> [Goal of the exercise]
Search the listing below for the string "name" and copy every line where it occurs.

>>>

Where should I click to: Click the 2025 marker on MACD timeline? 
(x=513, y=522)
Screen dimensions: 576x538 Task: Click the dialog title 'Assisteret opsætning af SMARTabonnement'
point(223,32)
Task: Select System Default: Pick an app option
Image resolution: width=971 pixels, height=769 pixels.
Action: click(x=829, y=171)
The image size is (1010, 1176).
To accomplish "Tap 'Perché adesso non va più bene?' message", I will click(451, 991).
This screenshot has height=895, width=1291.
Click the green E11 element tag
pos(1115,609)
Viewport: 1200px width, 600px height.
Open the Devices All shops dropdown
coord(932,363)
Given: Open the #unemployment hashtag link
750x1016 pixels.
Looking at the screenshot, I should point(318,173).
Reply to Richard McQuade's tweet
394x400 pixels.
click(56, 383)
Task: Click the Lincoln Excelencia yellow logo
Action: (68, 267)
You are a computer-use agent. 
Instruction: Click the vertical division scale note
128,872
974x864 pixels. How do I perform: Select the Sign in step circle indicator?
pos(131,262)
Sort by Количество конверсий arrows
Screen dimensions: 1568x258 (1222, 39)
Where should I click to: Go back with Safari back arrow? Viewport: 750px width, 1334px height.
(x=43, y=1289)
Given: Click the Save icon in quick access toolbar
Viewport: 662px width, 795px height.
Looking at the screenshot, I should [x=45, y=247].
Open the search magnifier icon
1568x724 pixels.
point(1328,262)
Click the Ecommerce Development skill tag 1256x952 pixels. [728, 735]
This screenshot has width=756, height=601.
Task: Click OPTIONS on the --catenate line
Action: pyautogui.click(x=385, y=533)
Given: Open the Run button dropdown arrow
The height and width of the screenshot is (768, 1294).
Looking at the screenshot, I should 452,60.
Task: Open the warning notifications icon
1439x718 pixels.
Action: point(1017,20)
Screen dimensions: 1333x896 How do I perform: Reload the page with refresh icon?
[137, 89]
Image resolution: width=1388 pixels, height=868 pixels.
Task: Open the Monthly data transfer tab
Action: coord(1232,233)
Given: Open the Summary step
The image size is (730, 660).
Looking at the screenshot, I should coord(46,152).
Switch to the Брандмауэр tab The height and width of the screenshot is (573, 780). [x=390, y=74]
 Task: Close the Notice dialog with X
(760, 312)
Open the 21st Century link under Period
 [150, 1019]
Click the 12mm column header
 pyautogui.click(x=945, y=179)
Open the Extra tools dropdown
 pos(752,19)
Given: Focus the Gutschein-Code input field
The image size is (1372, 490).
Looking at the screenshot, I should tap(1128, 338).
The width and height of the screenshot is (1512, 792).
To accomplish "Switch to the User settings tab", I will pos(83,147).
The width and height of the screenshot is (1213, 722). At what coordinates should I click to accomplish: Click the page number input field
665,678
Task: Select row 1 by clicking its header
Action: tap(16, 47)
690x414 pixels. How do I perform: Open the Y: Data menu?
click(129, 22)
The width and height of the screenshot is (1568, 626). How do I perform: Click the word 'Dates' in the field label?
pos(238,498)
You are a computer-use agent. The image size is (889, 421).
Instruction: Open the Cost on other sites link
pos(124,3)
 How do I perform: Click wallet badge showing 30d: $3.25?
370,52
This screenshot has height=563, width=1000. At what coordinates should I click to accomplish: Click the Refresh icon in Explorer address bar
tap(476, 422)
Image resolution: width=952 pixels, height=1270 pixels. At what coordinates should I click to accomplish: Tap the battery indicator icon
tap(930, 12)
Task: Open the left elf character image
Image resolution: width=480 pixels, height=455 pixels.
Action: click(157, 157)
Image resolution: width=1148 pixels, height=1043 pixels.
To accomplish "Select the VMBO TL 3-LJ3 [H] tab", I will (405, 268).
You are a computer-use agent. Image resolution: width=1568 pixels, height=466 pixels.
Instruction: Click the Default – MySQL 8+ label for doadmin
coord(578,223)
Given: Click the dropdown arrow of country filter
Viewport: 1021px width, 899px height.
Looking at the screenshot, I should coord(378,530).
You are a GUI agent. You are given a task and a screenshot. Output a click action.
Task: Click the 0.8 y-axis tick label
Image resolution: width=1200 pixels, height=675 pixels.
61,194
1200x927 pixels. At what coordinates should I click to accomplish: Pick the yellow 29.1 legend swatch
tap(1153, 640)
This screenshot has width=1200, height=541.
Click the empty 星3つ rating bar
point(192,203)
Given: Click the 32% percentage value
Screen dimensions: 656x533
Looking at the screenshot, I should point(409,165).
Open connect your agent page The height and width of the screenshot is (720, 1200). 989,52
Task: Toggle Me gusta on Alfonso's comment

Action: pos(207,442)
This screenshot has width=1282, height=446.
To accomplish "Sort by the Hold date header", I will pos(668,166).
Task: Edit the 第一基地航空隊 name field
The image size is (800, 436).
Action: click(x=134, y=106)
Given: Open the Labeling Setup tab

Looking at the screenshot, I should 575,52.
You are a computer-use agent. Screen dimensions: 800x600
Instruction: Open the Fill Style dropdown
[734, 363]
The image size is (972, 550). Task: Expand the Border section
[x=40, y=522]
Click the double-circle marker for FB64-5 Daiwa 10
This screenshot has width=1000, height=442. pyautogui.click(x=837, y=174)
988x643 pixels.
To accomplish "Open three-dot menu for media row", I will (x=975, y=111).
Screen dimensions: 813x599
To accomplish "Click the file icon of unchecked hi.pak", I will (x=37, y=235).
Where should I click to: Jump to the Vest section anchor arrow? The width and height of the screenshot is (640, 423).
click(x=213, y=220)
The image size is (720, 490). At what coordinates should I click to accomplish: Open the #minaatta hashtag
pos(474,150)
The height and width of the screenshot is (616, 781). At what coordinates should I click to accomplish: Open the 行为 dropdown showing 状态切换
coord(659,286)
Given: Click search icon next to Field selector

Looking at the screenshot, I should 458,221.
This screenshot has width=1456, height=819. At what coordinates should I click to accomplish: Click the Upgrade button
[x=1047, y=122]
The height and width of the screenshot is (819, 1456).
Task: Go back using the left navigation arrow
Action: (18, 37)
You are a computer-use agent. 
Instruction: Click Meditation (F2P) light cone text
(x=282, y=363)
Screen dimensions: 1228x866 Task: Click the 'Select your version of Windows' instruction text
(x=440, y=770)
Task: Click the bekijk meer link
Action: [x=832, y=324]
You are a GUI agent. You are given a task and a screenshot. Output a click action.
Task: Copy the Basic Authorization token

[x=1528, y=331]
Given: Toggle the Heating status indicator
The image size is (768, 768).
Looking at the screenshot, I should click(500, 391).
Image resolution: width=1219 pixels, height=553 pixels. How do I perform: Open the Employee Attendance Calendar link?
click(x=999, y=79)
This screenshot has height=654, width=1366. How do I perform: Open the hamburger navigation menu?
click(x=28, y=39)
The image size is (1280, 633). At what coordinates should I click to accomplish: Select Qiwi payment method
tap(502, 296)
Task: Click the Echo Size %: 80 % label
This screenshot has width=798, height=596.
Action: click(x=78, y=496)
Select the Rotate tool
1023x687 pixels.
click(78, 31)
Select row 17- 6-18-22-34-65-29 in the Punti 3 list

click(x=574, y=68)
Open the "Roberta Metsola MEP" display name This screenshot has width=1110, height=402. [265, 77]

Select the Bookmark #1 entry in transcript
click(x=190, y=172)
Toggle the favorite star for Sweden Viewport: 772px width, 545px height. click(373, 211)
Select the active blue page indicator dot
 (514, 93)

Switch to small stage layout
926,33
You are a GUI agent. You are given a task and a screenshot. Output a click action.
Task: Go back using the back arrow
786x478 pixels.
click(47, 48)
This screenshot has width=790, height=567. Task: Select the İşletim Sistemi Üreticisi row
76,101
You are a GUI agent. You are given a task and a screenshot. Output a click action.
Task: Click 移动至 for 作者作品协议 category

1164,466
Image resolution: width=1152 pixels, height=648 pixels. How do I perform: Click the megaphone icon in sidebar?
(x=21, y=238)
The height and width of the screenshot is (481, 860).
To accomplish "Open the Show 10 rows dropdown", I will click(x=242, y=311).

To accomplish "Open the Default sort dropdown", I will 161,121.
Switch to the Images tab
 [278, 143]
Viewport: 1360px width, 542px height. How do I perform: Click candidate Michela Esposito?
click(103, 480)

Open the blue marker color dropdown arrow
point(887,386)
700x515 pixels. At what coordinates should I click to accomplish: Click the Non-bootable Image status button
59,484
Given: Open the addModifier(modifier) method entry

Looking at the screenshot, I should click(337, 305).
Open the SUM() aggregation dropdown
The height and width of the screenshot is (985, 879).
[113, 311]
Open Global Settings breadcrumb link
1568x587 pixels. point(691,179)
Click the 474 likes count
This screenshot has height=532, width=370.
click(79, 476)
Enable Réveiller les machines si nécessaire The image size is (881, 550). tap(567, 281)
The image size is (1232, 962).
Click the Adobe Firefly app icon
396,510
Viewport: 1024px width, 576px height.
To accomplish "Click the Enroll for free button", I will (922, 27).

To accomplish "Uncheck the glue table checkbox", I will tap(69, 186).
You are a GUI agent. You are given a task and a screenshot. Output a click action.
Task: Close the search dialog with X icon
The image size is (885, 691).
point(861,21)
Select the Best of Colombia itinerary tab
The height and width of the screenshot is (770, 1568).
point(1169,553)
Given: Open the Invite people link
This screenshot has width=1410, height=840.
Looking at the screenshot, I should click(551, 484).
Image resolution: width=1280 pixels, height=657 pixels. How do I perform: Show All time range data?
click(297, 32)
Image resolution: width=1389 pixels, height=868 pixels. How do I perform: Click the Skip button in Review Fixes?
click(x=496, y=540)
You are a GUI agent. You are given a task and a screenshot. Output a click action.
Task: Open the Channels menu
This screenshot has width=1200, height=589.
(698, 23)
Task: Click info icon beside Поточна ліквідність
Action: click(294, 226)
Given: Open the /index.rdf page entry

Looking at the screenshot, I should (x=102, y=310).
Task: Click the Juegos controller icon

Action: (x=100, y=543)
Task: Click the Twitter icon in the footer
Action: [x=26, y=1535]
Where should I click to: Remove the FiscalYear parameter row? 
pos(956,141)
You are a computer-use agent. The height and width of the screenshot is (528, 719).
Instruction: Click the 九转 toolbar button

<<<

> [Solution to the problem]
Task: Edit the 第一基地航空隊 name field
Open the "Roberta Metsola MEP" display name This screenshot has width=1110, height=402. [265, 77]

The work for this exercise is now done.